> [AIM OF THE EXERCISE]
Search the entries below. Return every line that has "text" in it.

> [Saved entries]
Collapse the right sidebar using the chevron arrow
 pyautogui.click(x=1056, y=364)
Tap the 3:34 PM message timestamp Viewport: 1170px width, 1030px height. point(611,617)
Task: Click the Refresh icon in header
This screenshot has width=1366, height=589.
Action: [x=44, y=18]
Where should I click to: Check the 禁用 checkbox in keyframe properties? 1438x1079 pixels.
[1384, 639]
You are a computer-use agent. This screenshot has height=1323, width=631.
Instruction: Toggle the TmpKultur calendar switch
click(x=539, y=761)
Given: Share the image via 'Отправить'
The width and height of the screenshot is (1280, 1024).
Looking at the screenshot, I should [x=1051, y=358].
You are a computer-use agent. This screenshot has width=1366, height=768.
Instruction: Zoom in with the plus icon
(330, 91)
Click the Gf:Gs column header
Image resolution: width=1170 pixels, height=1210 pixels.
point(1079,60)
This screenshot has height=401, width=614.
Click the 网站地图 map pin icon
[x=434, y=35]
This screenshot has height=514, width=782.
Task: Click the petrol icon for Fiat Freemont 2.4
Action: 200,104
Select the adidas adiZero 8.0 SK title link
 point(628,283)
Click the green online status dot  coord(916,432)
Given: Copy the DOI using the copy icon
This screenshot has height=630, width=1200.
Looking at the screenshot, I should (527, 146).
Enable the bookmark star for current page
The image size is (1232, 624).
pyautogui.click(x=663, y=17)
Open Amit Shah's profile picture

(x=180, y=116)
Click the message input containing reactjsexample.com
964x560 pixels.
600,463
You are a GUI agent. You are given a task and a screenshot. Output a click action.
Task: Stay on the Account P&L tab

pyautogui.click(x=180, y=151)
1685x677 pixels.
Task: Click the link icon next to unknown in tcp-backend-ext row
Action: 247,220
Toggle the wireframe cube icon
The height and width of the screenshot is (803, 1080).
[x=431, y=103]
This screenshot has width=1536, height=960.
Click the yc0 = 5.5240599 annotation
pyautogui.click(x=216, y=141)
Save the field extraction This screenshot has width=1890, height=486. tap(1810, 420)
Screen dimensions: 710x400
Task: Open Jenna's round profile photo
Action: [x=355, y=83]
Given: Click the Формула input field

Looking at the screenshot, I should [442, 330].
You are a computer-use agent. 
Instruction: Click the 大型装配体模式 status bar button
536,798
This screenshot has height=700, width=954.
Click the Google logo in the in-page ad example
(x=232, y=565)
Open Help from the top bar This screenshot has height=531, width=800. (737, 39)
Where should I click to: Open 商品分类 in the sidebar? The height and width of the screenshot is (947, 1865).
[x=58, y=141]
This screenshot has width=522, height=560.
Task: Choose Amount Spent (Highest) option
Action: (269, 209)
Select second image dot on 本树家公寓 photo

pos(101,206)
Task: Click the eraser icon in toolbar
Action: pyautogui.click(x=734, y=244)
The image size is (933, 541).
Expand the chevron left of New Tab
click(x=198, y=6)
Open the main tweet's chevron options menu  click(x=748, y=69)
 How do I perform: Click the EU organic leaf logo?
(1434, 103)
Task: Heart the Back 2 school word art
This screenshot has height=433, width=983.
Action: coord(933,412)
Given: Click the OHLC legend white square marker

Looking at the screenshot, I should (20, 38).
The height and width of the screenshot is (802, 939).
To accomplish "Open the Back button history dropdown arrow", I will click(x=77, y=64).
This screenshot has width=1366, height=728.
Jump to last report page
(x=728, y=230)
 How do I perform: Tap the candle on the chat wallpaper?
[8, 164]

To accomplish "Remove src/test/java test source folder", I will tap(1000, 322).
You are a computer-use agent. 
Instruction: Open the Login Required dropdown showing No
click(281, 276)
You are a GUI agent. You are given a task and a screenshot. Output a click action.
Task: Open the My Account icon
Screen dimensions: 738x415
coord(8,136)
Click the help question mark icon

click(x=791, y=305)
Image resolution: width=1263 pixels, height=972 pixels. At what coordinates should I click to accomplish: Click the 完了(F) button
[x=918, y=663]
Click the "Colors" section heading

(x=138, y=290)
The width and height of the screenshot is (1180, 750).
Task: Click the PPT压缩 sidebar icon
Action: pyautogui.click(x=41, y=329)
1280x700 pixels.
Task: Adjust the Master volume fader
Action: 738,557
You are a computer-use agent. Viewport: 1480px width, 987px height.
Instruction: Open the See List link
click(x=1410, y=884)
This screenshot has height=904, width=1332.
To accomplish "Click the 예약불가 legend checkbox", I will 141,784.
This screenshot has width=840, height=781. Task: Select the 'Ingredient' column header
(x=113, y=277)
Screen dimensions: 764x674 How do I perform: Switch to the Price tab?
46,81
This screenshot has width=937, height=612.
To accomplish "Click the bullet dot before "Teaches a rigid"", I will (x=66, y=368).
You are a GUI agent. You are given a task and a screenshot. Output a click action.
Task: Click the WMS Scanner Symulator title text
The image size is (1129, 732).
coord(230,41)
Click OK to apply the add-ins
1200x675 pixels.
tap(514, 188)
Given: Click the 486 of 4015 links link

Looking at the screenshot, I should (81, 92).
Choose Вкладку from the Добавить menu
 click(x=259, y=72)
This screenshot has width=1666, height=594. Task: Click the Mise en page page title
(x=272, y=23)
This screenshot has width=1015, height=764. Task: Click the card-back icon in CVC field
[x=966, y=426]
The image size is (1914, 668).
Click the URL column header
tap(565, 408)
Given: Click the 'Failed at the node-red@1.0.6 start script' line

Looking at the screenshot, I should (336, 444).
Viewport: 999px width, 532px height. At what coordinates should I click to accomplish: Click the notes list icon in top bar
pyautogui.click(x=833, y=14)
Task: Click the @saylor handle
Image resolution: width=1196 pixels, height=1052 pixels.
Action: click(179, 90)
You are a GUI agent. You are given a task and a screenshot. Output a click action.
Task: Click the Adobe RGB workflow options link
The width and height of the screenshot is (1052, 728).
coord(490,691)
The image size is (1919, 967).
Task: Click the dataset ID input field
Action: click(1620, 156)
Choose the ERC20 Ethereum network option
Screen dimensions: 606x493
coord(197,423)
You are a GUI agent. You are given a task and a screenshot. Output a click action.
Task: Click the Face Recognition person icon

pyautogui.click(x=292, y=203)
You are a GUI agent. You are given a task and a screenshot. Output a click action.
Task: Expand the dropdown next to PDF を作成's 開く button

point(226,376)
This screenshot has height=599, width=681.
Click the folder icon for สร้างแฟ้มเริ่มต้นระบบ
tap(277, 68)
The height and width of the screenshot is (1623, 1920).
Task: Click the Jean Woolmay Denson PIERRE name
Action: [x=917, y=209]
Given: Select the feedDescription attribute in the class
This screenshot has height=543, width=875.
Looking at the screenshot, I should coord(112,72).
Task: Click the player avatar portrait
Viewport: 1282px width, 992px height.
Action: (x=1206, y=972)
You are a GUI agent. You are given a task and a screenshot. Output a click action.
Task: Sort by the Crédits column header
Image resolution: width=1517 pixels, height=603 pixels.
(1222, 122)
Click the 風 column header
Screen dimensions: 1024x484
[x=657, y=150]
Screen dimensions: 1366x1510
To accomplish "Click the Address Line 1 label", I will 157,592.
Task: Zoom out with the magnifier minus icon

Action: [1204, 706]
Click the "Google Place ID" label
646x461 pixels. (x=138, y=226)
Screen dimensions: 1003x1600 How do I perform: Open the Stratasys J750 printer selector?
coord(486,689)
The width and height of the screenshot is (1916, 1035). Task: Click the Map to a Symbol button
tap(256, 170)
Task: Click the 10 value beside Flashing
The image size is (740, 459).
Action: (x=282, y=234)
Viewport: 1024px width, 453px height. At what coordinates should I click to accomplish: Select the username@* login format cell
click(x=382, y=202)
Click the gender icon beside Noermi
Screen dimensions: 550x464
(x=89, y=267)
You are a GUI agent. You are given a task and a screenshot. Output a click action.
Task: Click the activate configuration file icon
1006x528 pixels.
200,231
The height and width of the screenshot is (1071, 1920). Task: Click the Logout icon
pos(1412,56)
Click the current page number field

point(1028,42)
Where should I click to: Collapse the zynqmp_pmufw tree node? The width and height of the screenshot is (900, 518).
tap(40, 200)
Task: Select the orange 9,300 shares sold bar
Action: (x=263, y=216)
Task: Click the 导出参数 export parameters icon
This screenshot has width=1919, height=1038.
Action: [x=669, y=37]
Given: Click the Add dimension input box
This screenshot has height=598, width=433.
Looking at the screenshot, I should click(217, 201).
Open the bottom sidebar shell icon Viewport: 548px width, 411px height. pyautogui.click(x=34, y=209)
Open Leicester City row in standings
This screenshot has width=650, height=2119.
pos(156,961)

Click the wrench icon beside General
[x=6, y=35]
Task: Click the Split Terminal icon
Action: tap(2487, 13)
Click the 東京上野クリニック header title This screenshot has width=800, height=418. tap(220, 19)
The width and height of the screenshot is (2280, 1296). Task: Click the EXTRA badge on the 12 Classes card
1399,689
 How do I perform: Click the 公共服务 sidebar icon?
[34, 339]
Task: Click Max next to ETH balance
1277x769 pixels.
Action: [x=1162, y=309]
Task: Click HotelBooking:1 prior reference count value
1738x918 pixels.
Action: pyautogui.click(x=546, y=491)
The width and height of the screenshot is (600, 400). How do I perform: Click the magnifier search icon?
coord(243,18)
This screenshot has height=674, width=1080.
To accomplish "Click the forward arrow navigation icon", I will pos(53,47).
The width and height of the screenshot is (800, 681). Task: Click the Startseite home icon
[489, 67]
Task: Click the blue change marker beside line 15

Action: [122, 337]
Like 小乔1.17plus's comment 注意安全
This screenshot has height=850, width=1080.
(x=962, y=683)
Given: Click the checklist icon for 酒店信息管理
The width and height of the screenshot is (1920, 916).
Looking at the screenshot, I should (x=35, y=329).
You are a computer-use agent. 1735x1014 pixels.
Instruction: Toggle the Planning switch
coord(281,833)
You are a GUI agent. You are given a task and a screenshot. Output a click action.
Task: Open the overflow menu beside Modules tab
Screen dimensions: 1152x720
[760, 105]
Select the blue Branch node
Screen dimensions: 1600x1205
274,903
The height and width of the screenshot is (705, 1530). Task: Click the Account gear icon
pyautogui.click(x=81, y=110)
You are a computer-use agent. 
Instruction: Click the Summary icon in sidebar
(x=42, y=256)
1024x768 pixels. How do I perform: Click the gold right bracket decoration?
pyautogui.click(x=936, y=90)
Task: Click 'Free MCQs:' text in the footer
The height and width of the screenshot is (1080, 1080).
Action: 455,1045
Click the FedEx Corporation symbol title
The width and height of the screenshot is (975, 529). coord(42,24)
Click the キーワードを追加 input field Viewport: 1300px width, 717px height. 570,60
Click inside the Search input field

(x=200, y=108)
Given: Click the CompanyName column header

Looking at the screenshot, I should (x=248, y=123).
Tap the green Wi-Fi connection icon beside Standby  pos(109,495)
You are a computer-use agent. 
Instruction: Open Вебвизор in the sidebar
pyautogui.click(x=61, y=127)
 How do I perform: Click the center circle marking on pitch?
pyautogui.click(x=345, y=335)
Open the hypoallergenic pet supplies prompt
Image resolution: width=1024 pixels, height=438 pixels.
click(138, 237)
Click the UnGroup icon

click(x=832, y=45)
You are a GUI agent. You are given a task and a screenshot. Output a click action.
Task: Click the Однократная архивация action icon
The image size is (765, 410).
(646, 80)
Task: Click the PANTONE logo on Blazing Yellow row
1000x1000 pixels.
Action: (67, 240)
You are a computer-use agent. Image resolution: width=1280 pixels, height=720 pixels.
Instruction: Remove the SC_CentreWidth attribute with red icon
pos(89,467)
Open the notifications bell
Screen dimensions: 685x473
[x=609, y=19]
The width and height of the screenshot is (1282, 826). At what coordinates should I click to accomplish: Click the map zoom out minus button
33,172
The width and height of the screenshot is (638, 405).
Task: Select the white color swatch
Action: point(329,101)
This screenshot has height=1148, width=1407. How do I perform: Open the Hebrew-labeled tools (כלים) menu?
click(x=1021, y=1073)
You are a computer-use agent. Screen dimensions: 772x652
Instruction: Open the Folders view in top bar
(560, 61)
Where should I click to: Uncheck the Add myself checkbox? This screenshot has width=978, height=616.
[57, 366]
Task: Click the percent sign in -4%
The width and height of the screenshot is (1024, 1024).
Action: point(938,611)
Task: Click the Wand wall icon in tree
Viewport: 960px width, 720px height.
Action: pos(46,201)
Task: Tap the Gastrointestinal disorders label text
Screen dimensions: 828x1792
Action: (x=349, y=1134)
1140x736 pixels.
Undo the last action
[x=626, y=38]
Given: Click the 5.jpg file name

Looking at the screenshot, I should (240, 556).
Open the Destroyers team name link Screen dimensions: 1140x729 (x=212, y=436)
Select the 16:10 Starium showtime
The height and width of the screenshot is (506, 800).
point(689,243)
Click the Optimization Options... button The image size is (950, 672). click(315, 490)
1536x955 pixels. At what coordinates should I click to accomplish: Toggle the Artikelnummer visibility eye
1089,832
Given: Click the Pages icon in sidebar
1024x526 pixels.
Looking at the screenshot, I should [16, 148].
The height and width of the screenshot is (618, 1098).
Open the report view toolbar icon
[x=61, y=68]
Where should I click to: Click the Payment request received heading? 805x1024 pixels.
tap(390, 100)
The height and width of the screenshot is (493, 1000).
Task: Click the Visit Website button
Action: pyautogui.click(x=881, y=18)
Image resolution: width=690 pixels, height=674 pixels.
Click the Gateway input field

> [ANSWER TO THIS EXERCISE]
Task: Click the WMS Scanner Symulator title text
Task: Click 'Free MCQs:' text in the footer
Task: Tap the Gastrointestinal disorders label text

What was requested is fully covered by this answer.